一戦、一戦、引き分けとなる度に興奮した観客の歓声が膨れ上がっていく。 そして遂に大将戦となった。
こいつがグレッテか。 すさまじい殺気が私の全身を包む。 だが師範の殺気に慣れている私にしてみれば何でもない。 殺気を比べても仕方がないが、この程度では師範どころかノボトニー殿を上回る事さえないだろう。

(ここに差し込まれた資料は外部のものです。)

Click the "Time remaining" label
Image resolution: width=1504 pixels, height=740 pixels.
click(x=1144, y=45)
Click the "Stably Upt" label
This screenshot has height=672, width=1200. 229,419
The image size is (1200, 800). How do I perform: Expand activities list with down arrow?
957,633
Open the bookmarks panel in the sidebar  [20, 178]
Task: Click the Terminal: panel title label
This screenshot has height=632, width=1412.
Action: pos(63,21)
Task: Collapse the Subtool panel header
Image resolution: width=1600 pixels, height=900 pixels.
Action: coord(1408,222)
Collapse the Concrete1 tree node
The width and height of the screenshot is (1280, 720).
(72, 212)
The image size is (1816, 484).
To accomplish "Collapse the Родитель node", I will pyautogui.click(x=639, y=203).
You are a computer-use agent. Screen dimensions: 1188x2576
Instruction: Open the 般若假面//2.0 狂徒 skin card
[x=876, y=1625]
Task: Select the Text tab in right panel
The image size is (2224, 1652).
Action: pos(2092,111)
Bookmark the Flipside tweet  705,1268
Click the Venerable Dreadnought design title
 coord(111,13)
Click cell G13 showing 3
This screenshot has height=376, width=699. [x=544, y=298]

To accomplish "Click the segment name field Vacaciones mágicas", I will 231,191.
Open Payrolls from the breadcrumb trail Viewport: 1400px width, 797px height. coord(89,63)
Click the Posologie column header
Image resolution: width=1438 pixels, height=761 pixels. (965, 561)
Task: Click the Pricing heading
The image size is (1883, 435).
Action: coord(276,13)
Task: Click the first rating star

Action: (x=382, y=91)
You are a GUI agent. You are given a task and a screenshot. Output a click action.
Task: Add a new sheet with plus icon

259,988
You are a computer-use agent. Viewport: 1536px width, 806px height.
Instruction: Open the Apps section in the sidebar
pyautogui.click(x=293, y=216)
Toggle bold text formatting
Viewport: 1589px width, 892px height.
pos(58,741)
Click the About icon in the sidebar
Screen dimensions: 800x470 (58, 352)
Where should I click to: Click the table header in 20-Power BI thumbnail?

私は静かに受け流す。 音が消える。 全ての音が私の周りから消えて行った。
ぐわん。
最初の剣戟の音と同時に派手な火花が場内に散った。
さすがは近衛大将。 受け止める剣の重さ。 息を継がせぬ剣の速さ。
それでも負けるものか。 私はそれにぴったり付いていく。
受けて返し、相手の隙を辛抱強く窺った。 外さない。 ただ一つとして外さない。
隙だ。
「一本! 北軍大将ゲン・ウェイド!」
審判の声が上がり、どっと沸き上がる歓声に大会場が揺らぐ。
グレッテが更に熱くなったのが分かる。 こんなはずはない、これは何かの間違いだ、とその目が言っていた。
二本目開始と共に、ぐわああんと、まるで銅鑼を叩いたかのような鋼の音が響き渡った。 師範の剣とも見まごう重さの一撃が腹に響く。
それがどうした。 師範の剣を毎日受けて持ちこたえている私がこれを受け止め損ねる事はない。
がきん、がきん、と息をも吐かせぬ速攻が続く。 ここで私がやるべき事はただ一つ。 外さない。
私は、負けない。
胴だ。
「一本! 勝者、北軍大将ゲン・ウェイド!! この勝負、北軍をもって勝ちとなす!」
師範、やりました。 遥か彼方に座るその人に向けて、ただ一言報告する。
主審の下した審判の後の大歓声に包まれ、私の囁きが師範に届いたはずはない。 ましてや師範の声が私に届く訳もないのだが。 まぎれもない師範の声が聞こえた。